- **Reading text**:
- - - -

Researchers at the University of California, Santa Barbara have created a new molecule that can store solar energy and release it later as heat, offering a promising alternative to conventional lithium batteries with higher energy density.
How the Technology Works
The system, published in Science, is a Molecular Solar Thermal (MOST) platform using a compound called pyrimidone. Unlike traditional solar panels that generate electricity, this molecule stores sunlight in chemical form.
When exposed to sunlight, the molecule shifts into a high-energy state, remaining stable until triggered by heat or a catalyst, which releases the stored energy as usable heat. Lead author Han Nguyen described the concept as a reusable system capable of repeatedly storing and releasing energy.
Bio-Inspired Design
The pyrimidone compound is inspired by DNA structures, mimicking how certain DNA components change form under ultraviolet light. By creating a synthetic version, researchers developed a molecule that can store energy long-term while remaining stable. Modeling support was provided by Ken Houk at UCLA.
Performance Highlights
- Energy Density: >1.6 MJ/kg (higher than lithium-ion batteries at ~0.9 MJ/kg)
- Demonstrated Use: Stored energy was sufficient to boil water under ambient conditions
- Solubility: The material dissolves in water, enabling circulation through solar collectors for daytime storage
Potential Applications
This system could support off-grid heating, residential water heating, and other energy needs without requiring separate batteries. Co-author Benjamin Baker highlighted that the molecule itself functions as both energy capture and storage.
Research Support
The project was funded by the Moore Inventor Fellowship, awarded to Han Nguyen in 2025 to advance this type of solar energy storage technology.

- - - -

[Stored records]
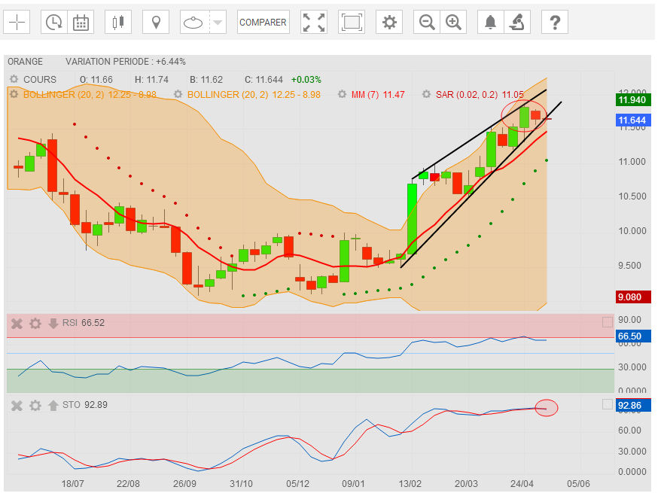Open chart settings gear in toolbar
664x493 pixels.
tap(389, 22)
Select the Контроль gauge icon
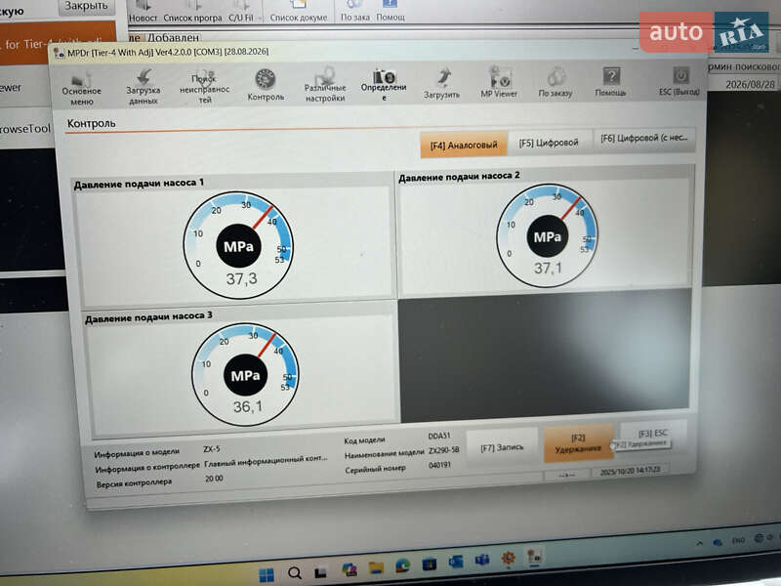The image size is (781, 586). click(x=266, y=84)
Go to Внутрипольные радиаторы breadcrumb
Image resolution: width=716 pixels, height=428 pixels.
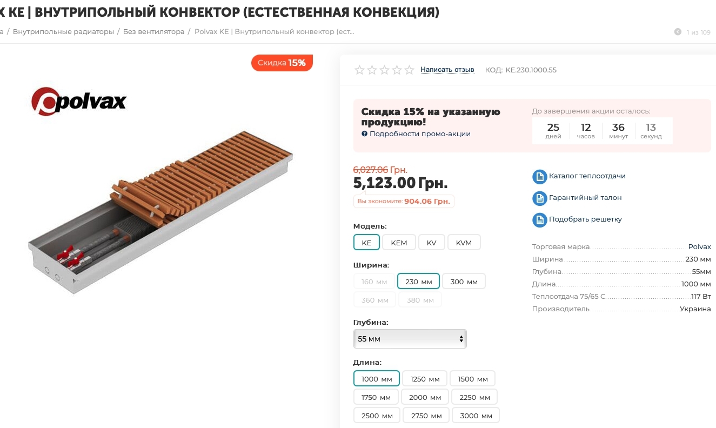click(x=63, y=32)
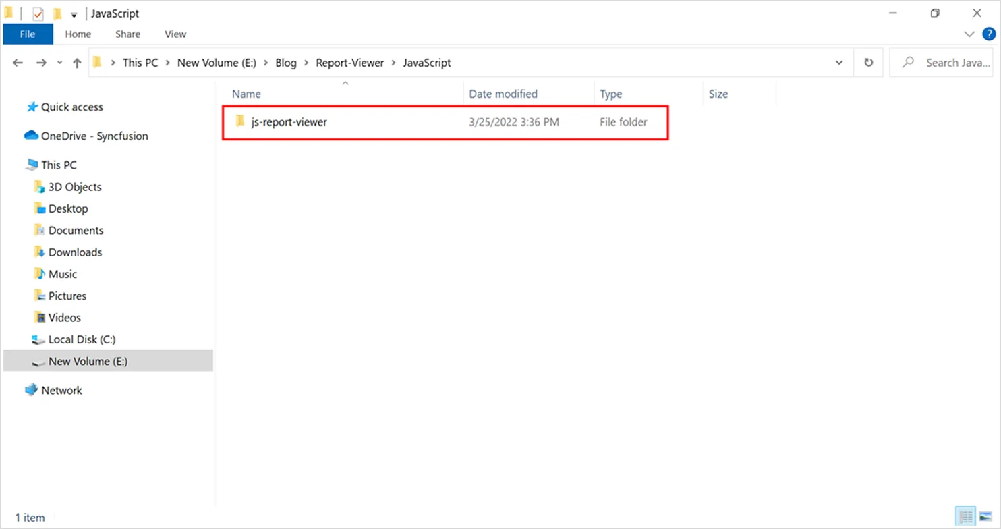The width and height of the screenshot is (1001, 529).
Task: Expand the Quick Access Toolbar customize menu
Action: [74, 13]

- - - -

- **To do**:
[1] In the article on the solar energy molecule, which compound does the Molecular Solar Thermal platform use?
[2] Render this sentence from the article on the solar energy molecule in Spanish: "Unlike traditional solar panels that generate electricity, this molecule stores sunlight in chemical form."

- **Written answers**:
[1] It uses a compound called pyrimidone.

[2] A diferencia de los paneles solares tradicionales que generan electricidad, esta molécula almacena la luz solar en forma química.